You have to understand that it's a Sisyphean struggle to get people to use modern C++ features at all. You still see people passing around std::string instances by value and manually calling new and delete. They're ignorant of variants and think "final" is an advanced feature. I'm happy if they get as far as understanding even how to use CRTP.

There's a vast gulf in skill between the expert C++ practitioner who appreciates a blog post like the one linked and one who's been dragooned without training into writing some enterprise C++ thing. The latter relates to C++ as an inscrutable Lovecraftian god who might eat him slightly later if he makes the right cultist noises and does the right syntax dance.



There is yet another thing with deducing this: no more pointer-to-members:

``` class A { int f(this A & self, float b); }; ```

Type of &A::f is int ()(A &, float), not int (A::)(float).
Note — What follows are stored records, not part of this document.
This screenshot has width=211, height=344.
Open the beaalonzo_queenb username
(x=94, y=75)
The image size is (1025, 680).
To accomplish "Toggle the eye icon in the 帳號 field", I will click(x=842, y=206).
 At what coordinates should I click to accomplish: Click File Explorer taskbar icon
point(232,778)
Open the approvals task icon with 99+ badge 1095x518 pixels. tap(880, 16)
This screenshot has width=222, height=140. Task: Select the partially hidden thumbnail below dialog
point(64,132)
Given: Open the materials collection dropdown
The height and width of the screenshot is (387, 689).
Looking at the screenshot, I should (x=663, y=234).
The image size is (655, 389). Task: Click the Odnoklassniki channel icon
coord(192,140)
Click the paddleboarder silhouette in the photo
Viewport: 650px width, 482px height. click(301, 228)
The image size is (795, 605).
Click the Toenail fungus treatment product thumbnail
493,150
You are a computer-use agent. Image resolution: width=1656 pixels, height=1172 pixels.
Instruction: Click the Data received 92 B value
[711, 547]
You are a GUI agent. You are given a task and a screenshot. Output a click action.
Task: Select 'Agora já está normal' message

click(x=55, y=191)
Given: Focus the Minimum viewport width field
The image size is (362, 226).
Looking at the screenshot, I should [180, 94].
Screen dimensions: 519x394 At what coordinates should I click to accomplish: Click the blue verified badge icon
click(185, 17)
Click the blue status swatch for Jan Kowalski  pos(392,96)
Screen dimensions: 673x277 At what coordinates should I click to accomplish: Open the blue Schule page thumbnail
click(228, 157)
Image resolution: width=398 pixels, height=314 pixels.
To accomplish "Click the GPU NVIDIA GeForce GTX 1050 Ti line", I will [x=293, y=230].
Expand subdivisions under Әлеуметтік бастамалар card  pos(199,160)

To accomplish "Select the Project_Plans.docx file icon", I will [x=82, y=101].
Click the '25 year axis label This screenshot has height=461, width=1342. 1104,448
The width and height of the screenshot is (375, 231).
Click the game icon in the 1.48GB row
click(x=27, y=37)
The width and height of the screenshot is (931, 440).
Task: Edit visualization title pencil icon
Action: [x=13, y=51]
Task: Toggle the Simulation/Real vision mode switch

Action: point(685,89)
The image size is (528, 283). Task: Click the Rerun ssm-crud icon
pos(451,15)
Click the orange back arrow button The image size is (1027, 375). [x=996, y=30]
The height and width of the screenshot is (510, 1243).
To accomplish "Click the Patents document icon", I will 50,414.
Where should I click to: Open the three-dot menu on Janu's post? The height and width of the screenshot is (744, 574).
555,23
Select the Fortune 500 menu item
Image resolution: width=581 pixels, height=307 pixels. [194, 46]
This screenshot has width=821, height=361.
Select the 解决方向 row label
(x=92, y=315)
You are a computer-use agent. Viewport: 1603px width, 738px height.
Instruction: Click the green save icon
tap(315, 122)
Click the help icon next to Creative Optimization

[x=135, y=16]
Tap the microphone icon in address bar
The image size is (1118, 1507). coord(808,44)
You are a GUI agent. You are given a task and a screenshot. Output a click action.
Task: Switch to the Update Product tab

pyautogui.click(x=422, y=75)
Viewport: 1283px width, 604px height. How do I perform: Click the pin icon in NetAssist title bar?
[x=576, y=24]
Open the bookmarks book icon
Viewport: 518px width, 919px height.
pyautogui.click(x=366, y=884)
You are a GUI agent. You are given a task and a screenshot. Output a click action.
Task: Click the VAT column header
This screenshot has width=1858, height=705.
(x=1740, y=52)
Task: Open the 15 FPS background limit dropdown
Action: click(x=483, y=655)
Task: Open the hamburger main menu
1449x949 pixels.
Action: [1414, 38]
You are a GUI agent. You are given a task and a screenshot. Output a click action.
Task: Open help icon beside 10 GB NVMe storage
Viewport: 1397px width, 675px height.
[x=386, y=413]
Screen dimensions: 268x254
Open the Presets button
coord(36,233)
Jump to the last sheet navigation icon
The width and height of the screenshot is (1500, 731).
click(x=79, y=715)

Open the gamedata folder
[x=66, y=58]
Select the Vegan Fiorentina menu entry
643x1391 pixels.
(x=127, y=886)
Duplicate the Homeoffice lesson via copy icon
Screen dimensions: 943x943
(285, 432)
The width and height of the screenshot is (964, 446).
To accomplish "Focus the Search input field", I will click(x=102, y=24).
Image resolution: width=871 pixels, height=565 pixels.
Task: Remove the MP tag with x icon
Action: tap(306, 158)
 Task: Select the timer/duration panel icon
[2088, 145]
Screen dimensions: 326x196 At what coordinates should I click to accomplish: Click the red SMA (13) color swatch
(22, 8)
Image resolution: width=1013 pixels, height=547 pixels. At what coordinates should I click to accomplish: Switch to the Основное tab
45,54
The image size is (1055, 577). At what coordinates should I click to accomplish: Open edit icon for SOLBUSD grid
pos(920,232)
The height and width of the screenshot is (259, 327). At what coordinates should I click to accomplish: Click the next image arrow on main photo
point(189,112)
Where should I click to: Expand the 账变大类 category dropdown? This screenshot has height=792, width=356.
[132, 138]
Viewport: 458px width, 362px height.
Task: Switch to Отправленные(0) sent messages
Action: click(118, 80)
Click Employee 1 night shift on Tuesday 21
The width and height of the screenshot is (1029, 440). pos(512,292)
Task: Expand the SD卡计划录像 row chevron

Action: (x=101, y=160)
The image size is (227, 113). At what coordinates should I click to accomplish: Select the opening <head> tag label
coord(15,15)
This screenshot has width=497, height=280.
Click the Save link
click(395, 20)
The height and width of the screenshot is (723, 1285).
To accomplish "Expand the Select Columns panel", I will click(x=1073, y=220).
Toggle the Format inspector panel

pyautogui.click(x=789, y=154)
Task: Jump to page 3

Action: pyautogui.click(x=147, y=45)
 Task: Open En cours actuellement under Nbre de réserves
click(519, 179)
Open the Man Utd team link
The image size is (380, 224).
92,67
This is huge for template metaprogramming function deduction if you stick to it because that generated a lot of template instantiations to cover all cases.


But then you'll break if someone supplies a "real" member function. Is this even a big deal with std::invoke, which lets us treat regular functions and PMFs uniformly?


std::invoke I am guessing it could somewhat instantiate quite a bit of code? Not sure thoug. But it is a template signature. And it is not the only problem with pointers to members. When doing signature introspection you need a ton of combinatoric template specializations. Getting rid of a family of instantiations by sticking to deducing this seems like an attractive approach.


I wouldn't call it harmless. The feature might just be brevity enhancement for CRTP (and I think it's incredibly well-designed for that), but the advertisement/education around it usually just mentions constness-agnosticism and code deduplication as the use cases, which are precisely the wrong cases for deducing this. CRTP was never the solution for those and that hasn't changed with the syntax -- because both of these have effects on code semantics, not just syntax. But I will bet most people using it will use it for those purposes, rather than as a briefer syntax for when they would've otherwise used CRTP.

It feels a lot like the push_back -> emplace_back thing, where the feature has important use cases, but plenty of people will use it merely because they're mistaught that it's the "modern way" to do things without being told it's a footgun that bypasses existing safety features in the language, and it becomes impossible to hold back the flood. And they get away with it the majority of the time, but every now and then they end up introducing subtle bugs that are painful to debug.

But hey it's the shiny modern hammer, so obviously you can't just let it sit there. People can't just see a modern hammer and let you watch it sit there until you actually need it. You have to use it (and people will tell you to use it during code reviews) or everyone will look down on you for being so old-fashioned and anti-"progress".


It can also pass this by value, which is good for optimization. And it gets read of pointer-to-member functions, which is great.


Probably thats also partly because they are being dumped into a large sprawling codebase already full of C++98 idioms. Even if you point them to the "newer sections" that are more modern, they will fall back to what they are working with all the time.